The official stance of the Chinese Embassy in Canada is that the “Meng Wanzhou case is by no means an ordinary judicial case, but a serious political incident.” In 2018, Canadian authorities arrested Meng Wanzhou, a well-known Chinese citizen, in accordance with an extradition treaty with the United States. The Chinese government demanded that Canada release Meng immediately, ignoring the binding nature of Canada’s extradition treaty, and the very nature of the rule of law in our democratic system. Ten days after Meng Wanzhou’s arrest, China arrested and detained two Canadians in what appeared to be a retaliatory measure.
This article will explain how Canada’s independent judiciary protects the courts from political interference. It will bring together three major constitutional principles: rule of law, judicial independence, and separation of powers. These flow from written and unwritten principles in our Constitution and are key to understanding Canada’s stance in relation to the Meng Wanzhou extradition case.
China’s response to Canada’s extradition treaty
China has warned Canada that it could face consequences for aiding the United States in the Meng Wanzhou case. These consequences appear to include blocking or limiting Canadian farm exports and arresting two Canadians under questionable circumstances. China’s apparent retaliation against Canada has worsened since a B.C. Supreme Court Justice determined that Meng Wanzhou’s extradition case can proceed. On June 19, 2020, shortly after the BC Court decision was issued, Chinese prosecutors charged the two detained Canadians with spying in a potential bid to step up pressure on Canada to drop the U.S. extradition request. It appears that Chinese authorities expect the Canadian government to bow to their expectations, and to the pressures they are exerting in relation to the Meng Wanzhou case. Meanwhile, the Canadian government has stood by its constitutional principles in refusing to interfere with the judicial process and with the terms of its extradition treaty with the United States.

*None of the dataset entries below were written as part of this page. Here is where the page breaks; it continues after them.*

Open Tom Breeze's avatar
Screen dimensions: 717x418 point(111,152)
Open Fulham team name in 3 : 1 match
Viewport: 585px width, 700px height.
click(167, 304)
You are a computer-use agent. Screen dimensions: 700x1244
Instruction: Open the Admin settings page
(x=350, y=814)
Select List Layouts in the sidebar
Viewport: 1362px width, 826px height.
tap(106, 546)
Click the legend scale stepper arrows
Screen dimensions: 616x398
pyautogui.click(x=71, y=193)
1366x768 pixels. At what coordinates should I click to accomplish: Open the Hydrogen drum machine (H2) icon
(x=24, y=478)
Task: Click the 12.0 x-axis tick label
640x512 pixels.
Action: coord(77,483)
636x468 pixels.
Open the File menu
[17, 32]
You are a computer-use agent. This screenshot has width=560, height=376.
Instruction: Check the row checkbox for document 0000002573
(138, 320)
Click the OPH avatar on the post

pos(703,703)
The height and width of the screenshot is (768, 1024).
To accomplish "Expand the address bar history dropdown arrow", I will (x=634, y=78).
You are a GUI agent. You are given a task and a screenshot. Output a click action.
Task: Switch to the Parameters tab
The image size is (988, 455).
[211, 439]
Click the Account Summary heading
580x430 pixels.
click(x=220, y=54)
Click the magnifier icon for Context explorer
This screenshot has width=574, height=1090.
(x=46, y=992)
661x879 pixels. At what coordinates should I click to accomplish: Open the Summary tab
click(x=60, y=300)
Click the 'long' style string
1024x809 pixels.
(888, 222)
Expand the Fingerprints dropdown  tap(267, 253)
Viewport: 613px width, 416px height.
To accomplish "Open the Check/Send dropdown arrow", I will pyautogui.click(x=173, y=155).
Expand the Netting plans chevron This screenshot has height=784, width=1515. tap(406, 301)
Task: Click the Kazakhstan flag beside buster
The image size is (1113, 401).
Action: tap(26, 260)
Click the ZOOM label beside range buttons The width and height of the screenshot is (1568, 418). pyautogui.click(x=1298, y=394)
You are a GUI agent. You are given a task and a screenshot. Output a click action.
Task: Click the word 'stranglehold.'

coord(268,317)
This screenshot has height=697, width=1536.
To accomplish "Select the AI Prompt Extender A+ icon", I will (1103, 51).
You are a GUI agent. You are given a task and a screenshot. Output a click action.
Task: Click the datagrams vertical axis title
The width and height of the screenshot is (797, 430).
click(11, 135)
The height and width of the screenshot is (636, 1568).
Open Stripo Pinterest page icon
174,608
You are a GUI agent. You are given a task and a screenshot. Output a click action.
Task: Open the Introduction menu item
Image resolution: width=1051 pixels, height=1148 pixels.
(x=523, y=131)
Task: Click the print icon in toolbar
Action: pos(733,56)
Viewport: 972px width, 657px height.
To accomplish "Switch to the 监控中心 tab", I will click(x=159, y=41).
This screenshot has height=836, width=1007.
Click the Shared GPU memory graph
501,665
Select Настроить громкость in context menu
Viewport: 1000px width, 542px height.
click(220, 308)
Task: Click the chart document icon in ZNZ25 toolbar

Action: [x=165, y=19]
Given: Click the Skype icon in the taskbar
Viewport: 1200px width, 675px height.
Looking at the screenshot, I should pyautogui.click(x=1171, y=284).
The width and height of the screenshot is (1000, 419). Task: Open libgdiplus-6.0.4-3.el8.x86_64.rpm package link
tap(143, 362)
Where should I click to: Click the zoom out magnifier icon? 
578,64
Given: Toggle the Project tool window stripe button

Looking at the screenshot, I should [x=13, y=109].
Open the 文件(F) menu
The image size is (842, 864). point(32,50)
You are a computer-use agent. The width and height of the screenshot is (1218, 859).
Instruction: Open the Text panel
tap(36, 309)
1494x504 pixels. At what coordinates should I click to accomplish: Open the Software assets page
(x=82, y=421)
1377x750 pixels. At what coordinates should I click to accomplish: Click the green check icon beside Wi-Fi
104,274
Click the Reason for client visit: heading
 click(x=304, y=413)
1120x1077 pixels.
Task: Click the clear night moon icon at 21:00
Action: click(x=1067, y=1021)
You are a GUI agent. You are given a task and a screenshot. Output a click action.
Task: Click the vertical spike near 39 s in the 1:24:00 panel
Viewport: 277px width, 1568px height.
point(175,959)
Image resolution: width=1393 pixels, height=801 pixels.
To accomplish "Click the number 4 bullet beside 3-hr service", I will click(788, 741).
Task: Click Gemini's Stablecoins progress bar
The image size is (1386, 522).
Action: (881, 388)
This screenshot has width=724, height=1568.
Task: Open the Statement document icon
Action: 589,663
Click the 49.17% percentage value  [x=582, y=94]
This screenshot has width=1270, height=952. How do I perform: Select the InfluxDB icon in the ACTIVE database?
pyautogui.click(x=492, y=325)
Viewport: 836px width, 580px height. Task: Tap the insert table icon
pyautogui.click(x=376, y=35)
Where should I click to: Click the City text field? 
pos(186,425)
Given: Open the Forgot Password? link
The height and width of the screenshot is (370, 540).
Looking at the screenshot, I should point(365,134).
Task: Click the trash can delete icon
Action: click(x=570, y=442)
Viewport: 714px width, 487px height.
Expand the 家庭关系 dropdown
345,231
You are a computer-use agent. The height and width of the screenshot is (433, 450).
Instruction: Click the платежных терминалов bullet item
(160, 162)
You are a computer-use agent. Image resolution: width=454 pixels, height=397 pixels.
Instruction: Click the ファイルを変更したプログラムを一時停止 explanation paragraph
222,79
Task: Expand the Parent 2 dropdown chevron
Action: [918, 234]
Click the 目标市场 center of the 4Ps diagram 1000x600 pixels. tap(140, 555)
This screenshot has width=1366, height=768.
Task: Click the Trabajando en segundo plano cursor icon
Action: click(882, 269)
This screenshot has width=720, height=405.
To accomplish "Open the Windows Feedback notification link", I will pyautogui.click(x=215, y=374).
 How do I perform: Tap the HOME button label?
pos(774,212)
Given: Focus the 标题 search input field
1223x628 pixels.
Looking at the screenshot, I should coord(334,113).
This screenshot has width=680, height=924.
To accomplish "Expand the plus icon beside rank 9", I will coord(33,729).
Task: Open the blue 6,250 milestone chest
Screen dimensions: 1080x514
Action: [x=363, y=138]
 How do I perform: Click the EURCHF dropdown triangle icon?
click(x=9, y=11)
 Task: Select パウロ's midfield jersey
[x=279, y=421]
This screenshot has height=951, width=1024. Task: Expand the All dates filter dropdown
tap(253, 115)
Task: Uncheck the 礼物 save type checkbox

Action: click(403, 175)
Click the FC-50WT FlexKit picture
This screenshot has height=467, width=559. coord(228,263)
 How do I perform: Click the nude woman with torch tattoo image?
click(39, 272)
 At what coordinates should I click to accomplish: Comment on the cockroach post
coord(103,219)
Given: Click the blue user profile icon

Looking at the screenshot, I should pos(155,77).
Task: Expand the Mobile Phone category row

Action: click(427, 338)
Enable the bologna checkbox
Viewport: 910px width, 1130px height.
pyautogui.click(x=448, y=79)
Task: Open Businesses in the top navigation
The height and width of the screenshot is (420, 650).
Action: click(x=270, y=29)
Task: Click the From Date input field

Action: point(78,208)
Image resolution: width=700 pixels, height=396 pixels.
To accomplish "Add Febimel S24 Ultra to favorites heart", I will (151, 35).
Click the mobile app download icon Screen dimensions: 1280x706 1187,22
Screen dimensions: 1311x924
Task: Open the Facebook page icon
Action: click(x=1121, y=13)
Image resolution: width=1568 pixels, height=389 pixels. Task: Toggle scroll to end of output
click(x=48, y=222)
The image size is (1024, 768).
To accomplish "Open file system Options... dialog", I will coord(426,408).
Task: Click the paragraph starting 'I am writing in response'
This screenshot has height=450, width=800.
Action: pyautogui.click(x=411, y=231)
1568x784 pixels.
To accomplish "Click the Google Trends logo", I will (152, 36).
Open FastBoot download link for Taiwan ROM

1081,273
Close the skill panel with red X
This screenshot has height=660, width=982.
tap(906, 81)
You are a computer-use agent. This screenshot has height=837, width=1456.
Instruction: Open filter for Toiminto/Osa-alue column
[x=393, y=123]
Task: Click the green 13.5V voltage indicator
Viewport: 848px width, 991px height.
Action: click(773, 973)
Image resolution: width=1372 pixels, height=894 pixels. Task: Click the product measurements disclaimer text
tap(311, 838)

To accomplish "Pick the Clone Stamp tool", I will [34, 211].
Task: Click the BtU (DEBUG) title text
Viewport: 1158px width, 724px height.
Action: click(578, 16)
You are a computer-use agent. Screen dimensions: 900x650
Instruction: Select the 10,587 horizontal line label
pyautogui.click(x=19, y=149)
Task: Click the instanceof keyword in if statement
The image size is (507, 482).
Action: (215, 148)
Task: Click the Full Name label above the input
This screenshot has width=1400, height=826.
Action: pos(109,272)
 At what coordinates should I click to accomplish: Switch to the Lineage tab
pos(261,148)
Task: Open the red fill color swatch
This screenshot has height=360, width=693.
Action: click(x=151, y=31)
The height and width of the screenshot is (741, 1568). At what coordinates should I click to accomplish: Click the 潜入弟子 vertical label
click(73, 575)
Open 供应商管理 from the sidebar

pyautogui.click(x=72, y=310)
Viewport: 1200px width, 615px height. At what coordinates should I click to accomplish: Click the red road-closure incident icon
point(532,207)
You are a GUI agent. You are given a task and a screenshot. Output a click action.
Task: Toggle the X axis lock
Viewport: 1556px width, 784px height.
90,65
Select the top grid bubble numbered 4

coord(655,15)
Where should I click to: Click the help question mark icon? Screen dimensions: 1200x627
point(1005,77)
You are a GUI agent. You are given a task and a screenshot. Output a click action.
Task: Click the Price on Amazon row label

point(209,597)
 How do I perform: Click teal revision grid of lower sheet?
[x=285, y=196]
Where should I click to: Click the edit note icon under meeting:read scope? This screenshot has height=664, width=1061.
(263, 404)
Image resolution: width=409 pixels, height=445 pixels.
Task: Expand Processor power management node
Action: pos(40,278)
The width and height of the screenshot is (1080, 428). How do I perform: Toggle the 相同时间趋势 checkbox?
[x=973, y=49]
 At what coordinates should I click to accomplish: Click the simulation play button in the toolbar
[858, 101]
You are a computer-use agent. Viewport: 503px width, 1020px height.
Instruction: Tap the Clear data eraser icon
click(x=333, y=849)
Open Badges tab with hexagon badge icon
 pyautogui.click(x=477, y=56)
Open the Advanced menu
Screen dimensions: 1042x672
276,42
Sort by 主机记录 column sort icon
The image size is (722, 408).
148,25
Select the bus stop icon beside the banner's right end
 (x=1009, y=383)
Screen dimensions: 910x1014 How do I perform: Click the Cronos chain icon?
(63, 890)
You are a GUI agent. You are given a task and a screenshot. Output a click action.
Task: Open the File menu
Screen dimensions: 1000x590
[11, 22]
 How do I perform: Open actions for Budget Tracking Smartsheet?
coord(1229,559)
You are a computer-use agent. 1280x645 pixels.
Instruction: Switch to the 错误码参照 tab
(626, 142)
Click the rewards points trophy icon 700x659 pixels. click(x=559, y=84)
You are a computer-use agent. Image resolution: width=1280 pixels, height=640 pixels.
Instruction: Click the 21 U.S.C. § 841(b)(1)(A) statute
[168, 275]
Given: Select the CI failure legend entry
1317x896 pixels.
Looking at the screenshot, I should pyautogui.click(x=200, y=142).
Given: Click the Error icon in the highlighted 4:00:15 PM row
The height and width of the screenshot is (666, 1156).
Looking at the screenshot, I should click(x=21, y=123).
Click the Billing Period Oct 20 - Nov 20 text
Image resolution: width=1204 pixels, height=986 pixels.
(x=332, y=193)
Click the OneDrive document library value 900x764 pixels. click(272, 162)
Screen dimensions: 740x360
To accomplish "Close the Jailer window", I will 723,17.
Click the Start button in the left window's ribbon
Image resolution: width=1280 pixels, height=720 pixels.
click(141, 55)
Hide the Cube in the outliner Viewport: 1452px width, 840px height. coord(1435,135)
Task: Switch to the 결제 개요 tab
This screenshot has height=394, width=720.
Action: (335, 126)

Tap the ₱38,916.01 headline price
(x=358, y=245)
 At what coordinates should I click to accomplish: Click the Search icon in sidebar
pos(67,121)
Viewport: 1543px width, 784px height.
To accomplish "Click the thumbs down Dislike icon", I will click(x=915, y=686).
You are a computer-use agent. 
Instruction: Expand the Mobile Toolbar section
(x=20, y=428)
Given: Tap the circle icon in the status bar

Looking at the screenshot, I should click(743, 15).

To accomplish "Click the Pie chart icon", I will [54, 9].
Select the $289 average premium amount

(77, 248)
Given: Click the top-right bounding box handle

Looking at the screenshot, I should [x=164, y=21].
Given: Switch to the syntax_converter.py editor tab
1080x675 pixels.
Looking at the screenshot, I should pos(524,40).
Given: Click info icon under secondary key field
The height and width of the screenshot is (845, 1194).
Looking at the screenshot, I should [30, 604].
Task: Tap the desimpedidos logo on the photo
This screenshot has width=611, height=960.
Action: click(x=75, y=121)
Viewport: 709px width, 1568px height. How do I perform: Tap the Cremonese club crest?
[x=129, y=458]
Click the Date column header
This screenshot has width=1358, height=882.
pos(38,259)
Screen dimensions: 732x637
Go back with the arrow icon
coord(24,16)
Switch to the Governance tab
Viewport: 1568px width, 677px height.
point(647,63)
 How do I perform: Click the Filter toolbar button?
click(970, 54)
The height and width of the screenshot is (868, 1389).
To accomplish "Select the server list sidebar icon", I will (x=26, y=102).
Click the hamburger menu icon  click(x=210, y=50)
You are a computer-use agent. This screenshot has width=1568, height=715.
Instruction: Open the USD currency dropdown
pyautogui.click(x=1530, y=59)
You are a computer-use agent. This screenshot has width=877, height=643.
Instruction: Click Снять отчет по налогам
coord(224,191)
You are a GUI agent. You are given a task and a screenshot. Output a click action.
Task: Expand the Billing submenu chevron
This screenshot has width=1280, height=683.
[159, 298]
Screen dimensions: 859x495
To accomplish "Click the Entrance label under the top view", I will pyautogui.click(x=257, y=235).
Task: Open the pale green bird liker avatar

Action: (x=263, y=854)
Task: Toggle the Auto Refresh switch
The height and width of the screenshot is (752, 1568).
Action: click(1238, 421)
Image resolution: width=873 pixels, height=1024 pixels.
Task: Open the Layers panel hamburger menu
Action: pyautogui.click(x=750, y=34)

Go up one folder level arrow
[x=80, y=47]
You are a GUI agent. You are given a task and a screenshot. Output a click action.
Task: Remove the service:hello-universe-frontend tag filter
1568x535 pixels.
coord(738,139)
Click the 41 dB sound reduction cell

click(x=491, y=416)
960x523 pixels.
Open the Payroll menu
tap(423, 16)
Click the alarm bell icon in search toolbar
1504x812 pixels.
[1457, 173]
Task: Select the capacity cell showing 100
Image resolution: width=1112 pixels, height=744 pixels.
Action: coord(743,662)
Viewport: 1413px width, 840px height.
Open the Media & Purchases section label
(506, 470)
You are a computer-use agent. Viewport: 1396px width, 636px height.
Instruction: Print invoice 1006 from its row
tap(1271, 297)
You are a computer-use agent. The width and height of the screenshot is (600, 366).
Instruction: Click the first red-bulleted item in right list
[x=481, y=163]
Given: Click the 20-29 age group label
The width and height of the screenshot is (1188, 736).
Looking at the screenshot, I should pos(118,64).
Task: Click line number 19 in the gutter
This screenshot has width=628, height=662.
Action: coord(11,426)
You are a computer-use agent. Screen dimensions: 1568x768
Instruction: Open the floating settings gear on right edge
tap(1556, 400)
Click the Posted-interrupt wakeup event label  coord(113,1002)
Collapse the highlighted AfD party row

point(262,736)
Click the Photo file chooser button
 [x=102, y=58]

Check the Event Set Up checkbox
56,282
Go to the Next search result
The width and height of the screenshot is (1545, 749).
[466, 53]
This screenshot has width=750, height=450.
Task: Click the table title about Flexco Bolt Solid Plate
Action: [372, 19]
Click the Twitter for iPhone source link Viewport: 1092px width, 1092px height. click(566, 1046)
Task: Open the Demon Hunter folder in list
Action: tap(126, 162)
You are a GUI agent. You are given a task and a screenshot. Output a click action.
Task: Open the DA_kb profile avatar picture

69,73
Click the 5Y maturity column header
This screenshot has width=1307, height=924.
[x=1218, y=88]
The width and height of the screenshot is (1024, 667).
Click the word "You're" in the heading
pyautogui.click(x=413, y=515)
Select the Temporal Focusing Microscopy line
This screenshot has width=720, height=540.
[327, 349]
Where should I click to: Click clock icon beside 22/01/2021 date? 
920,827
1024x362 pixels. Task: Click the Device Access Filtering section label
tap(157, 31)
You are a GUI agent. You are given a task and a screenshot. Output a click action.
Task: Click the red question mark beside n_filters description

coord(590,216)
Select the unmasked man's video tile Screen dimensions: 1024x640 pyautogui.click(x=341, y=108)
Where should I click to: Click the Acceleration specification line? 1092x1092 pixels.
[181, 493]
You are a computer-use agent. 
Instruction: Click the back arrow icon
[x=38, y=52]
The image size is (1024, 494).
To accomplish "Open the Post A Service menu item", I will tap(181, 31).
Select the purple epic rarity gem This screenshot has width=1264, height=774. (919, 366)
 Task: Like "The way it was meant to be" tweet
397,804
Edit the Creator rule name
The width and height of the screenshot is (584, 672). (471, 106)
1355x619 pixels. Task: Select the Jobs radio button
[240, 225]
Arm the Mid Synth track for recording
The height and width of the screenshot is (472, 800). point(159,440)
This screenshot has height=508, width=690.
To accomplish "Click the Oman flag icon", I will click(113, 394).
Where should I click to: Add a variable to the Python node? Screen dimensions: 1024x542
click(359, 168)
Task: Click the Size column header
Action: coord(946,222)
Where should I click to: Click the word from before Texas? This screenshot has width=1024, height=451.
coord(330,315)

Canada’s Constitution is the supreme law in Canada
The Constitution is the supreme law in Canada. It structures the government, and all laws in the country. The Constitution includes both written and unwritten principles. The written principles are stated in the Constitution Acts, 1867 to 1982, and the unwritten principles are implied and unstated assumptions in the Constitution. Unwritten principles are the norms that existed in the United Kingdom’s legal system from which the Canadian Constitution emerged. The preamble of the Constitution Act, 1867 encourages courts to use these unwritten principles to fill in the gaps in the written text. The rule of law, the separation of powers, and judicial independence are all unwritten constitutional principles that are at the heart of Canada’s approach to the Meng Wanzhou case. President Xi JinPing of China has stated, “We must never follow the path of Western ‘constitutionalism,’ ‘separation of powers,’ or ‘judicial independence’”, implying that the judiciary in China may not operate independently as it does in Canada. Canada’s separation of powers, rule of law, and judicial independence protect its judiciary from political interference.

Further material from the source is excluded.